Book Review: The Hungering Dark

What a thrill it was, in my early twenties, to sit under Frederick Buechner's teaching! I spoke with an old college friend on the phone this past December, and she mentioned our rare opportunity. She said she wished she had spoken personally with him. In my memory (granted, my memory is faulty sometimes), I went in during his office hours to speak with him about my final paper. After she mentioned him, I spotted my old copy of The Hungering Dark and plowed through it once again.

Here are a few sound-bites I gleaned:

"We must be careful with our lives, for Christ's sake, because it would seem that they are the only lives we are going to have in this puzzling and perilous world, and so they are very precious and what we do with them matters enormously."

"The life that I touch for good or ill will touch another life, and that in turn another, until who knows where the trembling stops or in what far place and time my touch will be felt."

"One life on this earth is all that we get.... we are fools if we do not live it as fully and bravely and beautifully as we can."

On why we struggle with accepting Christ's sacrifice to save us, he writes: "To accept such a gift from another would be to bind us closer to him than we like to be bound.... if another man dies so that I can live, it imposes a terrible burden on my life. From that point on, I cannot live any longer just for myself. I have got to live also somehow for him, as though in some sense he lives through me now as, in another sense, I live through him."

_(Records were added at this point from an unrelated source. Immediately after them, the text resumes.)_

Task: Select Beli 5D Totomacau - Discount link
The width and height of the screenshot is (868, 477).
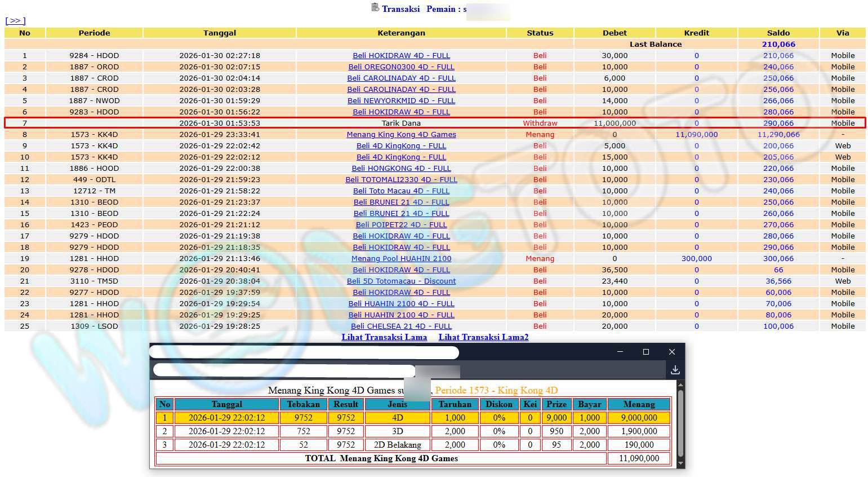Action: click(x=401, y=281)
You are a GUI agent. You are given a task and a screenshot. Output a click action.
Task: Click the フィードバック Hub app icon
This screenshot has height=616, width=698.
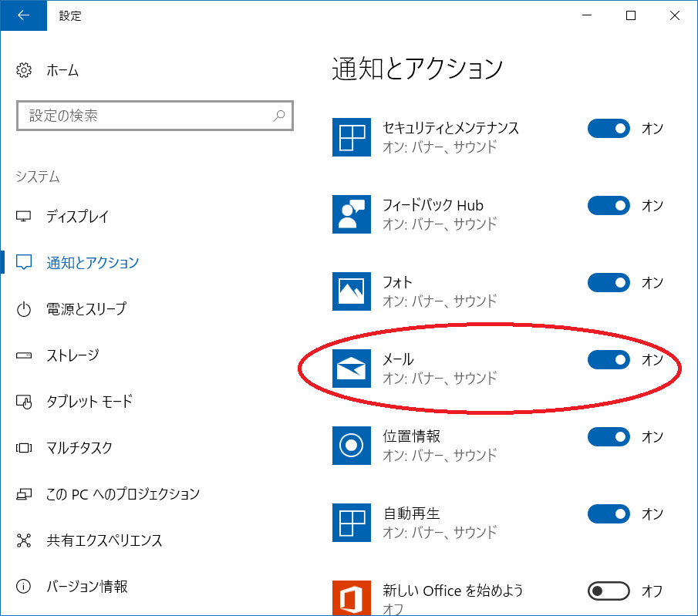pyautogui.click(x=351, y=214)
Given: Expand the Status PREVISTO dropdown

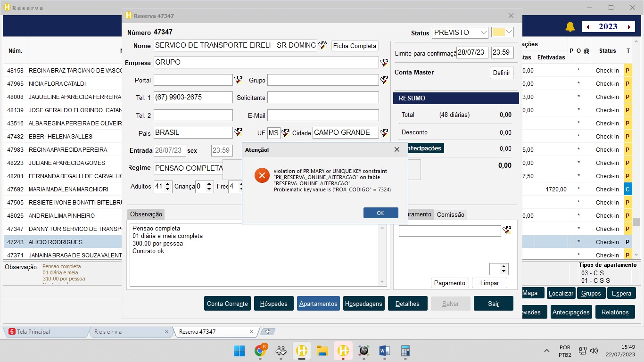Looking at the screenshot, I should (483, 33).
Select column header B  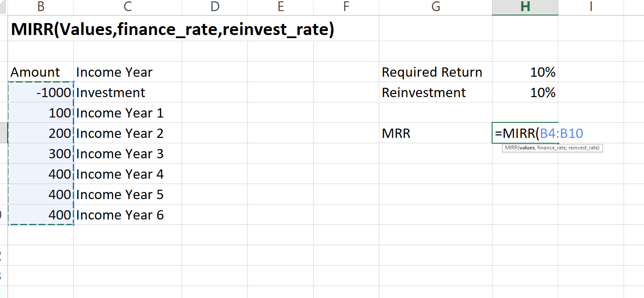pos(41,7)
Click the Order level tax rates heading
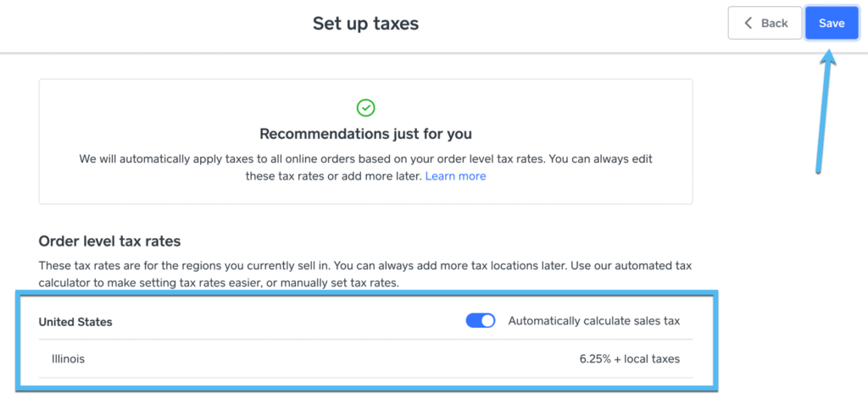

On how the world has never been riper or hungrier for God's return: "In some way we cannot imagine holiness will return to our world. I know of no time when the world has been riper for its return, when the dark has been hungrier. Thy kingdom come... we do shew forth the Lord's death till he come... and maybe the very madness of our hoping will give him the crazy, golden wings he needs to come on. I pray that he will come again and that you will make it your prayer. We need him, God knows."

Those words could well have been written yesterday instead of 50 years ago. Buechner sits in the doubt and the struggle. He acknowledges that this world is dark and full of woe, but he recognizes that a light shines in the darkness. We can still choose to accept that light. I say, with Buechner, come Lord Jesus, come!